Sept 9 (Reuters) – Here are some facts about malaria:
* WHAT IS MALARIA?
— Malaria can be fatal. It is transferred to humans from the bite of a malaria-infected mosquito. Symptoms include fever and a flu-like illness. Nausea, vomiting and diarrhoea can occur and even anaemia and jaundice. One type, Plasmodium falciparum, if not promptly treated, may cause kidney failure, seizures, coma and death.
— Usually, people get malaria by being bitten by an infective female Anopheles mosquito. Only Anopheles mosquitoes can transmit malaria and they must have been infected through a previous blood meal taken from an infected person.
— When a mosquito bites an infected person, a small amount of blood is taken in which contains microscopic malaria parasites. A week later, when the mosquito takes its next blood meal, these parasites mix with the mosquito’s saliva and are injected into the person being bitten.
— As the malaria parasite is found in red blood cells of an infected person, malaria can also be transmitted through blood transfusion, organ transplant, or the shared use of needles or syringes contaminated with blood.

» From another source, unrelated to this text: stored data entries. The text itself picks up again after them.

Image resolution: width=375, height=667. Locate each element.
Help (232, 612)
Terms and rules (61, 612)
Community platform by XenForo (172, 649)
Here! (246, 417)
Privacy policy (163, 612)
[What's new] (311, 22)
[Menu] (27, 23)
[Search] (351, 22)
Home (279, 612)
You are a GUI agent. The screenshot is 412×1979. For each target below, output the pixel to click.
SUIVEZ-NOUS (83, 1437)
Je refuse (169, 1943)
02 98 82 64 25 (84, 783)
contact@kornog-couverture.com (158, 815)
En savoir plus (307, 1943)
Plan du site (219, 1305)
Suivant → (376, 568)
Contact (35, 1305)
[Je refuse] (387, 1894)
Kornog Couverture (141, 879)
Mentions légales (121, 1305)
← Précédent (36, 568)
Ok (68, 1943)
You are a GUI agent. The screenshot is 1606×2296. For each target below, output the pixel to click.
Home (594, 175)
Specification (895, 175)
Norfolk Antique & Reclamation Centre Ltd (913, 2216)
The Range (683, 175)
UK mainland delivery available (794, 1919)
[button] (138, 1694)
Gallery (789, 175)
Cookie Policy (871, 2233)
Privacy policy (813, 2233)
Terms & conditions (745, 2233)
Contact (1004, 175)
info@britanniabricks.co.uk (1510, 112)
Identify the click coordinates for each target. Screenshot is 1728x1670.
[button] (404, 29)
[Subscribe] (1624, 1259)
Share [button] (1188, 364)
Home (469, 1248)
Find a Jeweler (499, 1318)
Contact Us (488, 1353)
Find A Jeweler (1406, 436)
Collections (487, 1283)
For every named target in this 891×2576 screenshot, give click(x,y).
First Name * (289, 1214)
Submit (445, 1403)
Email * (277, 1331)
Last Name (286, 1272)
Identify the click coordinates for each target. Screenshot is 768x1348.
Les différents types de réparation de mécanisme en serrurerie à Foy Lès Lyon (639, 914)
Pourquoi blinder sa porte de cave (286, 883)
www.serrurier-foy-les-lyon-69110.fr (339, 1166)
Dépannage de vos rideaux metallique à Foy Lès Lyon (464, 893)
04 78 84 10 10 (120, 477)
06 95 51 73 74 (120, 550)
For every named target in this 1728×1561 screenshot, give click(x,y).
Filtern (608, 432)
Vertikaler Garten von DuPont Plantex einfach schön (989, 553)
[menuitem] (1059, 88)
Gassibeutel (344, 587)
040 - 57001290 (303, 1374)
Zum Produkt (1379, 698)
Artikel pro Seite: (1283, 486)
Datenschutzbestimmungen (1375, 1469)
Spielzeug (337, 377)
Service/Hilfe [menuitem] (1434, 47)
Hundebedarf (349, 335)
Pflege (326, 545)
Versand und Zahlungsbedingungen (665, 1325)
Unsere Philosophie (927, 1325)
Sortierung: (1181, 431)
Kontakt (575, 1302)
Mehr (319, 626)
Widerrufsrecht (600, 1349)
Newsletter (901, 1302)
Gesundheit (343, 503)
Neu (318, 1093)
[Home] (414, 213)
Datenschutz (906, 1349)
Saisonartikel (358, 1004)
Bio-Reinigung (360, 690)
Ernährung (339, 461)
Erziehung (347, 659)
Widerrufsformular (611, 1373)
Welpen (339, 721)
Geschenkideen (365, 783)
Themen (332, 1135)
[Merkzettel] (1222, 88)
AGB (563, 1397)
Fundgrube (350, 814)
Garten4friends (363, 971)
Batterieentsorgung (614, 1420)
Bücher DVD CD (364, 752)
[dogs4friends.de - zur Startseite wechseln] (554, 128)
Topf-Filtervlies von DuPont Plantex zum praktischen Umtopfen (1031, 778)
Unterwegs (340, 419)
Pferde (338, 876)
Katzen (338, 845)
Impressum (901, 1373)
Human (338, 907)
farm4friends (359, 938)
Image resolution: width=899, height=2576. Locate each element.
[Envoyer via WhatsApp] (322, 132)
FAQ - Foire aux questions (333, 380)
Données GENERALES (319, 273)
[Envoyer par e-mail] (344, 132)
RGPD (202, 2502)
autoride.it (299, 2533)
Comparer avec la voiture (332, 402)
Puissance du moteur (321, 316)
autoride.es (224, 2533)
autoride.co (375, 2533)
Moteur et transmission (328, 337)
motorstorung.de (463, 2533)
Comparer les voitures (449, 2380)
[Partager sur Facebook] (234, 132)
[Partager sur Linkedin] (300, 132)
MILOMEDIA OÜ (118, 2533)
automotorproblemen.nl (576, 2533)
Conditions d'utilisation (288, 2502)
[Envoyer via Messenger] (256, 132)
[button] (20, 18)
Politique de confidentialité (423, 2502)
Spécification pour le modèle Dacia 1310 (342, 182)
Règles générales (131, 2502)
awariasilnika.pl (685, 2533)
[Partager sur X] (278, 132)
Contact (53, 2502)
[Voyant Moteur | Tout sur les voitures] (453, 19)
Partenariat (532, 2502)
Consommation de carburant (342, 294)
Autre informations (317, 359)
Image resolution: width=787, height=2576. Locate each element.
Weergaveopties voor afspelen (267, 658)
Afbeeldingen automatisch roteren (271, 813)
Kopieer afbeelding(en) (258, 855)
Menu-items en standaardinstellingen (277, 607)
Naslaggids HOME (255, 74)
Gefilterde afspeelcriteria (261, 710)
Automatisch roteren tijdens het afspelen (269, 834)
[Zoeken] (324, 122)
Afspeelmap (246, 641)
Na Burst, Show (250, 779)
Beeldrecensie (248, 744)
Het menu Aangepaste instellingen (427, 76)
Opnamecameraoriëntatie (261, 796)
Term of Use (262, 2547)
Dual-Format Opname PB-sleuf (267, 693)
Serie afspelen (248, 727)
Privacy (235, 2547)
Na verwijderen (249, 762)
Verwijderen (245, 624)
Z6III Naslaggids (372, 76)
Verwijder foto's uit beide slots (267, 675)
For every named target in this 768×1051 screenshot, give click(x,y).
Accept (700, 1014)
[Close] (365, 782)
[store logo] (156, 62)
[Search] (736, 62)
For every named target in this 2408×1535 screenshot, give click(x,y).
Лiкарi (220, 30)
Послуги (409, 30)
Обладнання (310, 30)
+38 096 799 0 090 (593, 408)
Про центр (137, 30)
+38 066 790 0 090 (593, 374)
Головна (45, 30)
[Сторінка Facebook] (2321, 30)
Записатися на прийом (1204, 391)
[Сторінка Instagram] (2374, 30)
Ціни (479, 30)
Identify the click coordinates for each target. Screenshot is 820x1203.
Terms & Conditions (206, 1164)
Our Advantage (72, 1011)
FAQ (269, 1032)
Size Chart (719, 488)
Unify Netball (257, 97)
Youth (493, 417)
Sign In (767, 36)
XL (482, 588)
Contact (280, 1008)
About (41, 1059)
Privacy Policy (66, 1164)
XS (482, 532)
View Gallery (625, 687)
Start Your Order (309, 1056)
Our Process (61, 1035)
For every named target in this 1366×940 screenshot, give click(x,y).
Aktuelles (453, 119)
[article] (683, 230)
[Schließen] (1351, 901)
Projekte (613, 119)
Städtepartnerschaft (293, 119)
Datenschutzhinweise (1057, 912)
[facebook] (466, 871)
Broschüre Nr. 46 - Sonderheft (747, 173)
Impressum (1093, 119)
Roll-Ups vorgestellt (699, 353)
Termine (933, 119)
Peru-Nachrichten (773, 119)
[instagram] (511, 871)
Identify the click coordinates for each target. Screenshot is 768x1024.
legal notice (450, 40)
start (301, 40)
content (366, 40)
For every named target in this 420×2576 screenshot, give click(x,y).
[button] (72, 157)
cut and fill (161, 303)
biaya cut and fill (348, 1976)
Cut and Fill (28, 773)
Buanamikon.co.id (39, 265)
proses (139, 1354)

— Approximately, 40 percent of the world’s population, mostly those living in the world’s poorest countries, are at risk of malaria. Every year, more than 500 million people become severely ill with malaria.
— Malaria mortality is estimated at around 1 million deaths worldwide per year. The vast number of malaria deaths occur among young children in Africa, especially in remote rural areas with poor access to health services. An African child has on average between 1.6 and 5.4 episodes of malaria fever each year. Every 30 seconds a child dies from malaria in Africa.
— African countries hardest hit by malaria are failing to contain it and a new U.N. campaign launched on World Malaria Day on April 25, aimed to ensure that all Africa has access to basic malaria control measures.
— According to the WHO’s Commission on Macroeconomics and Health, up to $2 billion is needed a year to halve the burden of malaria by 2010. There is an annual shortfall of $1.4 billion.
— Former U.S. President Bill Clinton unveiled a deal last July with six Chinese and Indian companies to cut a key malaria drug price by a third and slash the price volatility of a vital ingredient by 70 percent. Artemisinin-based combination therapies, or ACT drugs, are recommended by the WHO because of growing resistance to older treatments such as chloroquine. The lower prices will be available to the 69 countries in Africa, Asia, Latin America and the Caribbean who make up the Clinton foundation’s purchasing consortium.